Officially, the program’s purpose was “to investigate foreign advanced aerospace weapons system applications with future technology projections over the next 40 years, and to create a center of expertise on advanced aerospace technologies”. The reality was that this included what the DOD euphemistically referred to as the study of “anomalous events (such as sightings of aerodynamic vehicles engaged in extreme maneuvers, with unique phenomenology, reported by U.S. Navy pilots or other credible sources).”

This latter role is best illustrated by the release of 3 videos of US Navy jets chasing UFOs, the best-known encounter having taken place in 2004, involving aircraft from the USS Nimitz. The US Navy and the DOD confirmed that these sightings remain “unidentified” and that the mystery objects are officially designated as UAP (Unidentified Aerial Phenomena) – a term the US authorities confirmed “was borrowed from the United Kingdom” [i.e. from Nick Pope’s MoD work on UFOs in the Nineties, where “UFO” was replaced with “UAP”, in order to reframe the debate about the ‘core phenomenon’ – i.e. those sightings not attributable to misidentifications].

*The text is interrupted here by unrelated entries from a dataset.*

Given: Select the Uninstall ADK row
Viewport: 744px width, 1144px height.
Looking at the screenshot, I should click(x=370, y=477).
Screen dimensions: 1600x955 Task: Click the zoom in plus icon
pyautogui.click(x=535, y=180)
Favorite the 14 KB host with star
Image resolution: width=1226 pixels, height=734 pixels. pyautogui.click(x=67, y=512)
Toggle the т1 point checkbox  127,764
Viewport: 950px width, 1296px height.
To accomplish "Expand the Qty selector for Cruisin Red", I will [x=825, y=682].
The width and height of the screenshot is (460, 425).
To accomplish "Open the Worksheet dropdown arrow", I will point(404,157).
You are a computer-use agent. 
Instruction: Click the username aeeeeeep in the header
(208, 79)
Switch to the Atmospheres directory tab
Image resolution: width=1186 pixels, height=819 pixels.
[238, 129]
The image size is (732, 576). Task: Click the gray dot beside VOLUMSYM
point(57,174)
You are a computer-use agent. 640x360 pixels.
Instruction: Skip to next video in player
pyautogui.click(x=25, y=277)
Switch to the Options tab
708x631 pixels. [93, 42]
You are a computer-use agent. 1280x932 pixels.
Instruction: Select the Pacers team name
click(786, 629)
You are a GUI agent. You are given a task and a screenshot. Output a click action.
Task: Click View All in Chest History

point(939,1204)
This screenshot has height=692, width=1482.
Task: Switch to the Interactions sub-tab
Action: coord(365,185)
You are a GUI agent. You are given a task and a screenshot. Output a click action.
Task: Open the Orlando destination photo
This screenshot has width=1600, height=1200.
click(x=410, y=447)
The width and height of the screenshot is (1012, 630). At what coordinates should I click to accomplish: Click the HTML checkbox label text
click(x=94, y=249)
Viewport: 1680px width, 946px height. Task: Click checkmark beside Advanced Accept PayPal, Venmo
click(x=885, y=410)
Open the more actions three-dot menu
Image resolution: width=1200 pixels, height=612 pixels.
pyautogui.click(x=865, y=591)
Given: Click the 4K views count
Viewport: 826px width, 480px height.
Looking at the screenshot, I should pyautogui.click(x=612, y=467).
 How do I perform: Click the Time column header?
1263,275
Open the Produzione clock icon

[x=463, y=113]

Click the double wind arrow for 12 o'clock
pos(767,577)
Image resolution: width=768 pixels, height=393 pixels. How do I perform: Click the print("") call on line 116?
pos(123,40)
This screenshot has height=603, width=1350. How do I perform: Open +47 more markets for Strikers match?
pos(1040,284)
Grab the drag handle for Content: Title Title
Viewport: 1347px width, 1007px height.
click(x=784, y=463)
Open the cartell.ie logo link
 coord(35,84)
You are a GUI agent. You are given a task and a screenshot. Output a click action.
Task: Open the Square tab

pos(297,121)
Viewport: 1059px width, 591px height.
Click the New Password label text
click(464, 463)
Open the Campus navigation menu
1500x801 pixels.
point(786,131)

As a former defense official who now works as a broadcaster and journalist, Nick Pope was the first person to obtain (from DIA’s Office of Corporate Communications) and publish the DIA’s January 9 2018 letter to Congress about AATIP. In their letter the DIA stated that “The purpose of AATIP was to investigate foreign advanced aerospace weapon threats from the present out to the next 40 years”. The implication of such a statement is that the program was focused on next-generation Russian and Chinese aircraft, missiles and drones. However, the letter’s attachment listed 38 technical reports produced under the AATIP contract – none of which relate to assessments of Russian or Chinese aerospace technology. There are papers on anti-gravity, invisibility cloaking, stargates, warp drive and wormholes, and the clear focus is on the theoretical physics of interstellar travel. There’s even a paper on the Drake Equation, the sole purpose of which is to estimate the number of communicable civilizations in the Milky Way galaxy!

Nick Pope wasn’t involved in AATIP, which was exclusively a US program, but in view of the British influence and because he ran a similar program in the UK, he’s been one of the main media commentators on the AATIP story. As one of the few former defense officials verifiably involved in a government UFO research and investigation program, Nick has been able to contextualize AATIP for the media, in terms of explaining how and why governments investigate UFOs, and what they’ve concluded.